C'est une histoire qui mérite d'être suivie, et je pense qu'il y a quelque chose à en tirer. Mais étant donné que nous n'observons ce phénomène que depuis un an et demi, il est difficile de dire si ce que nous voyons comme des changements est une nouvelle tendance ou juste un épisode.
Paris reste évidemment une destination de choix en France.
Selon Mastercard SpendingPulse™, qui évalue les ventes au détail en magasin et en ligne à travers tous les modes de paiement (y compris les chèques et les espèces), les Européens* ont continué à donner la priorité aux sorties, aux expériences et à la socialisation dans leurs dépenses estivales. Cette tendance a conduit à une augmentation de 9,8% des ventes au détail par rapport à 2022, sur la période du 1er juillet au 31 août 2023. " - Source Mastercard Spending Pulse
Je pense que ce qui est formidable avec la Coupe du monde de rugby, c'est que cette année, elle aide la France à prolonger la saison touristique. Ainsi, la saison touristique ne s'est pas terminée en août comme c'est habituellement le cas, ou la première semaine de septembre, mais elle continue à se porter bien et continuera à le faire jusqu'à la fin du mois d'octobre, lorsque le tournoi se terminera.
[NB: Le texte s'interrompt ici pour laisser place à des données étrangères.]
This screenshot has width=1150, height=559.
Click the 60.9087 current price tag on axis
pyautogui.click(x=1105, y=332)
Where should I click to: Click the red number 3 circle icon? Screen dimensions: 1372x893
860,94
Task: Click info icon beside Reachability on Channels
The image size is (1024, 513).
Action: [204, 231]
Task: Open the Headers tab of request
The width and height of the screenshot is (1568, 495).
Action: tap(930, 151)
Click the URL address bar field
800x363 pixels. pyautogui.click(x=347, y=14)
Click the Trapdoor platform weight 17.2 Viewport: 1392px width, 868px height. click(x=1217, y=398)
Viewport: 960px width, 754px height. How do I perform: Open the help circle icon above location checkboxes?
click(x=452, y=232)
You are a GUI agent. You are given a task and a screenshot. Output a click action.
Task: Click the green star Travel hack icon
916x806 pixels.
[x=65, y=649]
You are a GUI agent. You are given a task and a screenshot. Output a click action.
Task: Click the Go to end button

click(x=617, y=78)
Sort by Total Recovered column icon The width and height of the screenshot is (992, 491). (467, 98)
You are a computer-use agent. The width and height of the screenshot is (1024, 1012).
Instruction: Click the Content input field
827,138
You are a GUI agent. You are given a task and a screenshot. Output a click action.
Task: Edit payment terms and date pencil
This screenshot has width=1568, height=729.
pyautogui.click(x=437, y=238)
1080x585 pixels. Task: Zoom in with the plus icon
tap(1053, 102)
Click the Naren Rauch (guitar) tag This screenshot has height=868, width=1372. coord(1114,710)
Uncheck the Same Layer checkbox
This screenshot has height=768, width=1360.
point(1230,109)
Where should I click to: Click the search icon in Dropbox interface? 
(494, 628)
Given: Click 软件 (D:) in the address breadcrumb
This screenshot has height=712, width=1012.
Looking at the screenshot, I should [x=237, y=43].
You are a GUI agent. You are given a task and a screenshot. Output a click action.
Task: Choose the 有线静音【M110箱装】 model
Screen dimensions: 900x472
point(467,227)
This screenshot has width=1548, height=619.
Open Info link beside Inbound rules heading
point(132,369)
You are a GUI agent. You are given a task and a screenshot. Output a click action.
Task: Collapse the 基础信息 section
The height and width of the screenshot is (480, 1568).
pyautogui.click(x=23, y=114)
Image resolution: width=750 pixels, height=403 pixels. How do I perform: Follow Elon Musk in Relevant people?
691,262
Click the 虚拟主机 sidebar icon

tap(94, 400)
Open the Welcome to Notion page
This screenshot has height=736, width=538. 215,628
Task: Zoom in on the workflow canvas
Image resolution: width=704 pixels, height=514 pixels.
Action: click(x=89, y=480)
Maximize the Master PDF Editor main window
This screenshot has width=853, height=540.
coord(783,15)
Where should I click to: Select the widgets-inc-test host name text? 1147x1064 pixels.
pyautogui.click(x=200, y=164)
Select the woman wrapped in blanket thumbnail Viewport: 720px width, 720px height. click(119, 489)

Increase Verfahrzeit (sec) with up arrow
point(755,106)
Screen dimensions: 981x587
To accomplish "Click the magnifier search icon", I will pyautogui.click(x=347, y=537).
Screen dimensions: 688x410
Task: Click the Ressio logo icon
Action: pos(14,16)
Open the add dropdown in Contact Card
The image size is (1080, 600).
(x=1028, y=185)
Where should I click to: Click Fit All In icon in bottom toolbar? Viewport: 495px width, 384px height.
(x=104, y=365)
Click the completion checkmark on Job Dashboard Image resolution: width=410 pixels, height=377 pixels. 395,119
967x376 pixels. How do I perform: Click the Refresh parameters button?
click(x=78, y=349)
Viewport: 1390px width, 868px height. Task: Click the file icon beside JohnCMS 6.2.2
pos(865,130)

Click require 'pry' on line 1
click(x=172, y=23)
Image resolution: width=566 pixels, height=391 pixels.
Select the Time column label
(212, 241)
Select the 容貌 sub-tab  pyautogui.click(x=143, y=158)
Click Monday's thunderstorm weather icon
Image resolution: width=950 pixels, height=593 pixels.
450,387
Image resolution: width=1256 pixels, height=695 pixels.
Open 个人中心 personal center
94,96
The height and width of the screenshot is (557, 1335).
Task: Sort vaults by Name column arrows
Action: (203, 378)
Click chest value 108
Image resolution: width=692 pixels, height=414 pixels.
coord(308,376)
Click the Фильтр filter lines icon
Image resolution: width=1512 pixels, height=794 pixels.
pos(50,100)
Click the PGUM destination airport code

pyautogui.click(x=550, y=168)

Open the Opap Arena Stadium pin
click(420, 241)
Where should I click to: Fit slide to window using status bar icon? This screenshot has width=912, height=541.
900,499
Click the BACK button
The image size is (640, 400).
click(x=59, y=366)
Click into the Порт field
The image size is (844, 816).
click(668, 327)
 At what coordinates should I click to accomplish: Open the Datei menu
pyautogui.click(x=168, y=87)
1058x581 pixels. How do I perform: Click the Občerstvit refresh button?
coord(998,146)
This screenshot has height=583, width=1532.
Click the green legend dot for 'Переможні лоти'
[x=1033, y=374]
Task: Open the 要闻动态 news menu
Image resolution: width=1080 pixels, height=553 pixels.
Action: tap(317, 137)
"Les événements locaux stimulent le tourisme : pendant le Grand Prix de Hongrie, les dépenses dans les hôtels et les restaurants ont augmenté respectivement de 27,4 % et de 31,3 % par rapport à l'événement de 2022. De même, les dépenses dans les hôtels et les restaurants ont grimpé en flèche pendant les "Summer bank holiday" au Royaume-Uni, augmentant de 7,1 % et 5,0 %. En France, les cinq premiers départements français pour les ventes d'hébergement dans le Nord sont le Nord, Paris, le Rhône, les Bouches-du-Rhône et le Pas-de-Calais. "Source Mastercard SpendingPulse
"Les dépenses dans les restaurants augmentent : cet été, de nombreux Européens ont pris congé de leur travail pour profiter de leurs proches. En conséquence, la tendance à la consommation au restaurant s'est poursuivie, avec une augmentation des dépenses de restauration de 12,5 % en France par rapport à 2022, contre 8,9 % en Italie et 8,8 % en Espagne" - Source Mastercard SpendingPulse
"Moments d'évasion privilégiés : les dépenses en hôtels et résidences de vacances ont augmenté dans toute l'Europe : en Hongrie (+26,4% vs 2022), en Espagne (+9,4%), en République tchèque (+7,8%) et au Royaume-Uni (+5,5%). En France, en revanche, les dépenses d'hébergement ont connu une hausse plus modérée (+1,9%)" - Mastercard SpendingPulse
Qu'en est-il des voyages d'affaires ?
NL: Nous avons assisté à une reprise impressionnante des voyages d'affaires, en particulier l'année dernière lorsque l'économie a redémarré. Nous pensions qu'avec l'invention des zooms, nous n'aurions plus besoin de voyager. Dans les pays qui ont connu un retour plus rapide au bureau, y compris la France, on a constaté un retour plus rapide aux déplacements professionnels, aux voyages d'affaires. C'est le cas en Espagne et en Italie. Et tous ces pays où les rencontres interpersonnelles sont plus importantes que dans des pays comme le Royaume-Uni, qui est le pays d'Europe où les gens travaillent le plus à domicile.